The opinion of the court was delivered by: David N. Hurd United States District Judge
The Clerk has sent the Court a Petition for a Writ of Habeas Corpus by petitioner Paul Palmer pursuant to 28 U.S.C. § 2254. Dkt. No. 1. Petitioner is confined at Mt. McGregor Correctional Facility, and has paid the filing fee for this action.
In his petition, petitioner complains of a judgment of conviction rendered in Rensselaer County Court on January 12, 1989, wherein a jury found him guilty of Robbery in the First Degree and Burglary in the First Degree. Dkt. No. 1 at 1. Petitioner was sentenced to a term of 12 1/2 to 25 years imprisonment. Id.

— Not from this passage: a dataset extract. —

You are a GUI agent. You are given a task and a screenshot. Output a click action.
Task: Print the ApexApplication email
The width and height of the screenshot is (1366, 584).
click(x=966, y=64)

Petitioner raises two separate and distinct claims in his petition. His first claim -- that the trial court forfeited subject matter jurisdiction when it constructively and impermissibly amended the grand jury indictment -- challenges the actual legality of his sentence. Dkt. No. 1 at 17. Petitioner next alleges that the case summary contained in his prison records includes a reference to his victim's death even though he was acquitted of murder. As a result, his security classification is higher than it should be. Id. at 18. This claim challenges the execution of petitioner's sentence. The Court will address each claim separately, beginning with the challenge to the execution of petitioner's sentence.
I. Challenge to Execution of Sentence
Petitioner alleges that despite the fact that he was acquitted of the charge of murder, his inmate records refer to the fact that someone died during the commission of his crimes. Dkt. No. 1 at 18. He claims that this information has increased his security classification, which in turn is preventing him from being placed in a less restrictive level of confinement and will impact his parole review. Id.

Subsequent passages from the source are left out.